The storm is expected to keep deluging eastern Texas and parts of Louisiana into Thursday, and has put nearly 8 million people under flash flood watches in those two states.
Houston could see more than 12 inches of rain by the time the storm ends — which would be the highest amount for one storm since Hurricane Harvey in 2017. As many as 20 to 25 inches could fall in isolated areas around East Texas.
Water was filling streets and creeping up to historic buildings Wednesday in Galveston’s Strand District, ABC affiliate KTRK reported. A number of Galveston roads were impassable, the city’s government said.
Roads also were flooding in the Houston area. Several cars stalled Wednesday on a flooded road near Houston’s William P. Hobby Airport, leaving drivers waiting for help or for waters to recede.

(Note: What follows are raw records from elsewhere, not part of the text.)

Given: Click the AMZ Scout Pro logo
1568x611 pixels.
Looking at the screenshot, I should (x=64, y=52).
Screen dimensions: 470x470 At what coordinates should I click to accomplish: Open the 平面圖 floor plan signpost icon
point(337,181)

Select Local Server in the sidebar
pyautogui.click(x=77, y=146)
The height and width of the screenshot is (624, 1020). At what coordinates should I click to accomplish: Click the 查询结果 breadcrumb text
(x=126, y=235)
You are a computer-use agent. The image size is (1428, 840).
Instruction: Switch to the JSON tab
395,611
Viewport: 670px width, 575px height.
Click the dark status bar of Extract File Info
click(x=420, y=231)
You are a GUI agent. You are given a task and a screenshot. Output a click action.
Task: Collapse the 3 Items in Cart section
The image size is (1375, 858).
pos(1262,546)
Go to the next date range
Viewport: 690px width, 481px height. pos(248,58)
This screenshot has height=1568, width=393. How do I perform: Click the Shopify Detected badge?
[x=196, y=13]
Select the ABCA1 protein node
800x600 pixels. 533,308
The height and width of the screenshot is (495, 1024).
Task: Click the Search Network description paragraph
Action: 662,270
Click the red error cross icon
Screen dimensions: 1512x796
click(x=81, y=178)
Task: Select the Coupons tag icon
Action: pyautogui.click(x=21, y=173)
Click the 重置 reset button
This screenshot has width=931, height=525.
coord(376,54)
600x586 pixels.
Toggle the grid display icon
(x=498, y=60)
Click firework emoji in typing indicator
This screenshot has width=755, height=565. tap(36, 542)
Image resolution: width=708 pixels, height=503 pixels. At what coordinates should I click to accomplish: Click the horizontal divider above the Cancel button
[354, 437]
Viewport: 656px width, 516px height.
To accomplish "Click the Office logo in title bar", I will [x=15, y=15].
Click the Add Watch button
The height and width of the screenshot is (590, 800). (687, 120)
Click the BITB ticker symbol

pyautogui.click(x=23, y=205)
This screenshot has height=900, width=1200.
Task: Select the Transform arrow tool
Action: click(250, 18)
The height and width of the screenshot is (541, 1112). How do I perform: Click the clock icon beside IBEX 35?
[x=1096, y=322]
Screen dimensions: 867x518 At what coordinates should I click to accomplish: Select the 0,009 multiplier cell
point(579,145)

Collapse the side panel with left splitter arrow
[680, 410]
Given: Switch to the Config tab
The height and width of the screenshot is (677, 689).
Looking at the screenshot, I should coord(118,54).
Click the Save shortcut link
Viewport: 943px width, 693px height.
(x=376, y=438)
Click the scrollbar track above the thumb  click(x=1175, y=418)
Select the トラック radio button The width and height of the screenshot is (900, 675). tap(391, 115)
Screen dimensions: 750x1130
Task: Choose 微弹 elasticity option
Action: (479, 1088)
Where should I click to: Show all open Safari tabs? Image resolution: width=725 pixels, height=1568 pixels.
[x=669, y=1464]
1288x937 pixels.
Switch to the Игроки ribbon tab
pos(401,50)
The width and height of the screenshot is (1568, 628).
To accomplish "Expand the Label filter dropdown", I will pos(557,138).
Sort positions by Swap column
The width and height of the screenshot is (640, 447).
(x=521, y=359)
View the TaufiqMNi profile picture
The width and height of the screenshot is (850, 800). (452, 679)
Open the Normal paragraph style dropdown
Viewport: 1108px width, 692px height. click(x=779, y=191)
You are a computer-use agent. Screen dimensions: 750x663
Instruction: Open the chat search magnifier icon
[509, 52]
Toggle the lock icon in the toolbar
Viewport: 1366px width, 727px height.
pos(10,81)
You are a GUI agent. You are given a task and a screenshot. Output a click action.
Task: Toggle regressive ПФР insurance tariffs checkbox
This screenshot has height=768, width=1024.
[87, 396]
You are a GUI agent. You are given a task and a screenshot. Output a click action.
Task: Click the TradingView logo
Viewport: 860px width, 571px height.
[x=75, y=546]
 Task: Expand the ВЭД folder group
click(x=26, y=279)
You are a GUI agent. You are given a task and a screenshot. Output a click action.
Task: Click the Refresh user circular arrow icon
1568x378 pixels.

“We encourage people that if they don’t need to be out in the streets, to please stay home,” Houston Fire Chief Samuel Peña said.
Imelda’s winds also have knocked over trees in areas southeast of the city, such as the Clear Lake district, KTRK reported.
Houston’s main school district was open Wednesday, though it canceled after-school activities. Many other districts in the region, including Galveston schools, closed because of the storm, in some cases because of anticipated flooding.
The heaviest rains will push Wednesday afternoon into the Houston area, raising the prospects of flooding, especially in eastern Houston and the Galveston area, CNN meteorologist Chad Myers said.
From Tuesday into Wednesday morning, the storm dropped 14 inches of rain in some areas southwest of Galveston, and 3 to 9 inches of rain in Harris County, where Houston is.